I recently watched a video of a Tesla in the United States navigating a parking lot by itself while its owner sat in the driver’s seat. Other than pushing a button, the owner did nothing. The car eased between parking markers on its own. It looked like magic, until you imagine it happening here.
If that car hit another vehicle while it parked, who would we blame in the Philippines? We would blame the person in the seat. Our laws give us no other choice. We would deem that driver at fault even if he never touched the steering wheel or the pedals.
Carmakers now sell not just metal and batteries, but software-defined driving. They market self-parking, highway automation, and hands-off capability, even if most systems on the road today still require driver supervision. Still, we are surely moving from driver assistance toward conditional automation.
Philippine traffic law assumes there is a human driver at all times. Republic Act No. 4136, the Land Transportation and Traffic Code, defines a driver as every licensed operator of a motor vehicle. Republic Act No. 10913, the Anti-Distracted Driving Act, penalizes the use of mobile communications devices and electronic entertainment or computing devices while driving, subject to limited exceptions. These statutes were written for a world where a person controls the steering wheel and pedals.
So the moment a vehicle truly drives itself, even for a short interval like parking, our enforcement choices become muddled. If the system steers and brakes, does the person still “operate” the vehicle in the sense the law means? If a crash happens, do we hold the human liable for the machine’s driving decision? If the system demands a takeover and the person ignores it, should we treat that failure as the core fault rather than the manner of driving?
The United Kingdom offers a useful approach. Its Automated Vehicles Act 2024 recognizes a “user in charge” (UiC) when an authorized self-driving feature is engaged. In that mode, the UiC is generally not held criminally liable for offenses arising from self-driving activities.
At the same time, the law assigns responsibility for the self-driving system to an Authorized Self-Driving Entity (ASDE), a regulated entity behind the feature. The UiC retains non-driving duties, including being fit and ready to take over when the vehicle issues a transition demand.
The UK also keeps an important safeguard. Even with authorized self-driving engaged, mobile phone use remains prohibited for the UiC. I agree with that. The law shifts liability for the vehicle’s manner of driving to the ASDE, but it does not excuse careless behavior inside the cabin.
Japan also illustrates the same logic. Conditional automated driving has been allowed on public roads there in practice since April 2020, but drivers must take over immediately and properly when conditions require it. The system performs the driving task within defined conditions, while the driver remains the fallback.
Germany goes further. It allows driverless operation in defined operating areas and requires “technical supervision” by a human who can monitor and intervene even from outside the vehicle. Germany assigns accountability to a role that fits the technology.

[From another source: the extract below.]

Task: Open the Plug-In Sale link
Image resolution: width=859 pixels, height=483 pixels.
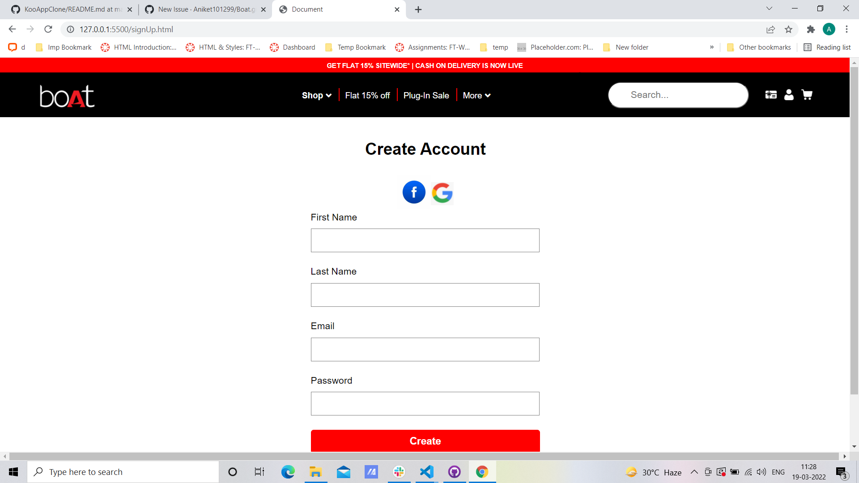Action: point(426,95)
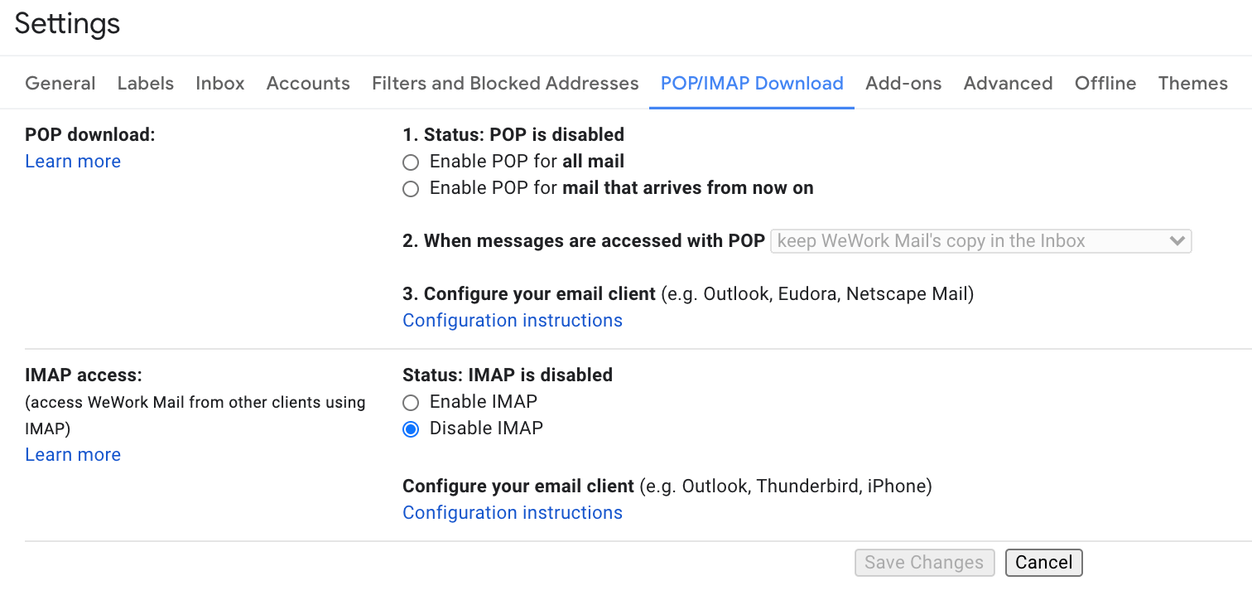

These changes reflect a market and governance reality. Carmakers cannot credibly sell self-driving if the person inside remains legally treated as the driver for every consequence of the machine’s decisions. Regulators, on the other hand, cannot accept a future where nobody carries responsibility. So these jurisdictions defined roles and tied them to strict conditions.

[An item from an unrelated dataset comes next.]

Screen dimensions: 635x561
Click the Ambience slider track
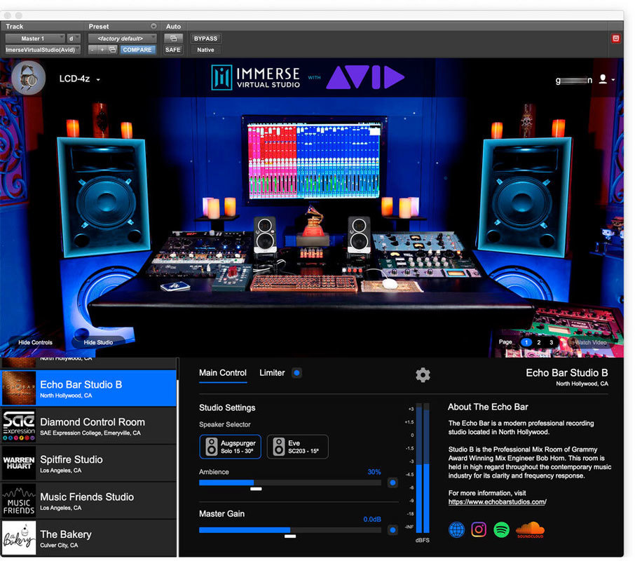coord(290,482)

The next step, as a matter of course, is insurance. After an accident, the question that matters most is not philosophical liability but who pays, and how fast. We need a process that compensates victims quickly, then determines liability, whether human or machine.

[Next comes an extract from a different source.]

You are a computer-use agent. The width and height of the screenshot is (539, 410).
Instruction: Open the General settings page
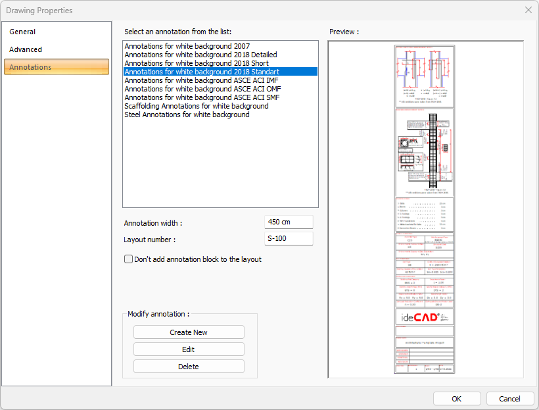[x=23, y=32]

We should not spend years proving whether a sensor failed, a software update misfired, or a human ignored a takeover request. Yet that is what will happen if we treat automated driving as a simple negligence case against the person in the driver’s seat.
Philippine road crash liability remains largely fault-based. But our compulsory motor vehicle liability insurance already includes a limited no-fault indemnity for death or bodily injury, payable without the need to prove fault or negligence, but subject to set limits. For bigger claims, disputes still tend to turn on proving who was legally liable.
At the same time, compulsory liability insurance does not yet speak clearly to automated driving and the possibility of product or software failure causing an accident. When an automated system drives, a crash can result from defective code, training data, mapping, calibration, or cybersecurity vulnerabilities.
Pay-first, argue-later should remain the default posture even for incidents involving authorized self-driving. The UK offers an instructive model. When an insured automated vehicle causes an accident while it is “driving itself,” the insurer pays in the first instance, then uses mechanisms that preserve recovery rights and allocate responsibility after compensation.
Evidence sits at the heart of all of this. Every automated driving dispute begins with a question: who controlled the vehicle at the time, the human or the system? We can investigate and question human drivers. But we also need a credible way to examine automated driving systems, and to assign responsibility when the system, not the human, drove.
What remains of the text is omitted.